What you should do.
From the seminar announcement below, list every label that is followed by a colon.

Text block.

Speaker: Patrick Aloy, PhD - Group Leader - Structural Bioinformatics and Network Biology LAB - IRB Barcelona
Presentation
Organizer: IRB Barcelona
Date: Friday 15 January 2021, 12:00h
Title: Formatting Biological Big Data to Enable (Personalized) Systems Pharmacology
Abstract:
Drug discovery has placed high hopes in the systems view of pharmacology, as it holds the promise to connect phenotypes to convoluted molecular events. Unfortunately, global approaches have not yet translated into new drugs. The amount of biological data generated in the last years, which is virtually flooding biomedical research, has revealed that an effective perturbation is seldom exquisite and, to tackle complex phenotypes, we need to move away from the ‘one disease, one target, one drug’ paradigm and consider the complexity of human biology. Seduced by the impressive achievements of machine (deep) learning, some computational biologists are considering a shift towards less mechanistic, more data-driven predictors of biology. However, the nature of biological data is considerably more complex than in the other big data fields, and it does not adhere to machine learning standards. It is therefore paramount to correctly format biological data, so that deep learning algorithms can be smoothly adapted to systems biology. Accordingly, the main aim of my lab is to offer a generic and intuitive means to bridge the gap between biological big data repositories and state-of-the-art machine learning tools, and facilitate the contextualization of every new experiment within the corpus of biological knowledge. To do so, we express heterogeneous biological data as numerical vectors, embedding different layers of molecular complexity associated to a process. Moreover, we are developing a strategy, based on biology-directed generative models, to de novo design chemical compounds with specific pharmacological properties, that could overcome the limitations of target-centric approaches. Blending biology and chemistry, in the form of content-rich signatures, will smooth the future transition from precision to personalized medicine where, instead of looking for the most suitable approved drug to treat a patient, we will design specific drugs for each molecular profile.

Data records.
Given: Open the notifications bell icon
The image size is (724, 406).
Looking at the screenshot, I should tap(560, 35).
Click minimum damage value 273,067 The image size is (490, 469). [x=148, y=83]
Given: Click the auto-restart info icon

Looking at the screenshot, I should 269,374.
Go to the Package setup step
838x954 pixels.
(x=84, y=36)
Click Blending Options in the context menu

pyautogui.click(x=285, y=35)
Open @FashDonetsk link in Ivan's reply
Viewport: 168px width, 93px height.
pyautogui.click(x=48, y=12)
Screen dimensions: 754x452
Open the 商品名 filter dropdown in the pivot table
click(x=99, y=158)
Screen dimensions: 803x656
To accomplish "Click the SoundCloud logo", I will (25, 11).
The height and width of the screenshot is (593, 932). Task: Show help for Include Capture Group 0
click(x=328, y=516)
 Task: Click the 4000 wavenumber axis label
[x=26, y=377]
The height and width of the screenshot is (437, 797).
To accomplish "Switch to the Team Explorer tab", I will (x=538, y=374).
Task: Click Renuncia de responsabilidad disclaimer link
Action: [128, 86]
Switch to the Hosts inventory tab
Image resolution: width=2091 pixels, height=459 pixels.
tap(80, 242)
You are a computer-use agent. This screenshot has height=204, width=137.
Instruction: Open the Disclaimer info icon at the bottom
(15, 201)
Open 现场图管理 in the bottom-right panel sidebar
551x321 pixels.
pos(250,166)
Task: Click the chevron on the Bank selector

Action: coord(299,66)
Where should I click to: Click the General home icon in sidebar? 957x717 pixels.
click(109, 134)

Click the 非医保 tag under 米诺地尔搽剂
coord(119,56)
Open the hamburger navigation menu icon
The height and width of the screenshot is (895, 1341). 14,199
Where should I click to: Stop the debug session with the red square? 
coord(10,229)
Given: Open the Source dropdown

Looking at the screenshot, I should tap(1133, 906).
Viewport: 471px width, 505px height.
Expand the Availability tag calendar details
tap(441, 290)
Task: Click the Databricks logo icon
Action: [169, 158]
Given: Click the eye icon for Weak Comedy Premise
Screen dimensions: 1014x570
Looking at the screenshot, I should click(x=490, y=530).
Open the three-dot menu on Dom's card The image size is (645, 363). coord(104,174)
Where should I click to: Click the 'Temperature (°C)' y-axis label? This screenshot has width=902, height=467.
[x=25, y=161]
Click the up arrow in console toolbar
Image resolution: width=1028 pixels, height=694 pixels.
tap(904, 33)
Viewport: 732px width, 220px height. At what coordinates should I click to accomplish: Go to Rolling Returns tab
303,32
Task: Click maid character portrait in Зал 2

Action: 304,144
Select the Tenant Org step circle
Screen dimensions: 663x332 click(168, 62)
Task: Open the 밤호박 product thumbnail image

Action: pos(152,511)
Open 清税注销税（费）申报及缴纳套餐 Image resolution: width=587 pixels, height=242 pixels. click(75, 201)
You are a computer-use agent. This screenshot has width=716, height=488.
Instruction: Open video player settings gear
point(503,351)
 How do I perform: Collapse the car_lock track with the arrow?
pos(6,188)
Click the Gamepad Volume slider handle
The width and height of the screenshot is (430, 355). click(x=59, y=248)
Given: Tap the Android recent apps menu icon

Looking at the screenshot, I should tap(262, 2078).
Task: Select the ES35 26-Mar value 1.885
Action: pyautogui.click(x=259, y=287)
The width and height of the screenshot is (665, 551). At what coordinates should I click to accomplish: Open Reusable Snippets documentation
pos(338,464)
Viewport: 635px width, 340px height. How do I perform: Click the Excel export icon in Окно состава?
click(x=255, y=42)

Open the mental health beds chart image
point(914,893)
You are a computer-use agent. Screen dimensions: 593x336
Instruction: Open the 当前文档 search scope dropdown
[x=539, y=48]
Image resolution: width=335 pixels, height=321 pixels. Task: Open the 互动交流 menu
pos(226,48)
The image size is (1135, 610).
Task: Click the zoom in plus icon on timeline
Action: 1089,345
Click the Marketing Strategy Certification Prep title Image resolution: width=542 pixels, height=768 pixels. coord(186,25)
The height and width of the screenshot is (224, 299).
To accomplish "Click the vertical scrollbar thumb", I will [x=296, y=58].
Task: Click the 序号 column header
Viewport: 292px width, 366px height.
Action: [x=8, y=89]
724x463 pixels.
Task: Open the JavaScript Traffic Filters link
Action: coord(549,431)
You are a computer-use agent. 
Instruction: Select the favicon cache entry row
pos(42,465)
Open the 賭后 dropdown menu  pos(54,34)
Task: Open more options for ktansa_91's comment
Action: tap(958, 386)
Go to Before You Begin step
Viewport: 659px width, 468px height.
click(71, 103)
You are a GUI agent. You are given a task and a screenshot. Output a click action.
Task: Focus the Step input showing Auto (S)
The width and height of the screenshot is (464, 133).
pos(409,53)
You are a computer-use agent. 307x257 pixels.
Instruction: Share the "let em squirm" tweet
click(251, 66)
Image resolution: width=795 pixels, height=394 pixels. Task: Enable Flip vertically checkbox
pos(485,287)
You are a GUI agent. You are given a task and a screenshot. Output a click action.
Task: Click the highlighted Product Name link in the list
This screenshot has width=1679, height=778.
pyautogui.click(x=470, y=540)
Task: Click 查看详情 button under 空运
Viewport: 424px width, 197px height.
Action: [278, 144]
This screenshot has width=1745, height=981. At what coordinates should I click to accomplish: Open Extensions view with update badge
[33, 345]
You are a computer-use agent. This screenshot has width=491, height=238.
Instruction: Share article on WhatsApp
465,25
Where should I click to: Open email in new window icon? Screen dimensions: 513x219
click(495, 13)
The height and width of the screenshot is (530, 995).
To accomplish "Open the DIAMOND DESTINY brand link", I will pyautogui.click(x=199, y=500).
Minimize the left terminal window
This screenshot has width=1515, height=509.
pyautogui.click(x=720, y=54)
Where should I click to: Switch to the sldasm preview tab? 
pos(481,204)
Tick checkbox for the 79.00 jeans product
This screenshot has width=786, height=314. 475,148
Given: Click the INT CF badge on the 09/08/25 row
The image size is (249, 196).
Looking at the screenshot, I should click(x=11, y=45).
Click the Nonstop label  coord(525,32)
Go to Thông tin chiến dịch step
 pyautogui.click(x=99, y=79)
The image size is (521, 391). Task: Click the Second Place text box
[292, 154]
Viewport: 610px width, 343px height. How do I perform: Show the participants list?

Written answer.
Speaker, Organizer, Date, Title, Abstract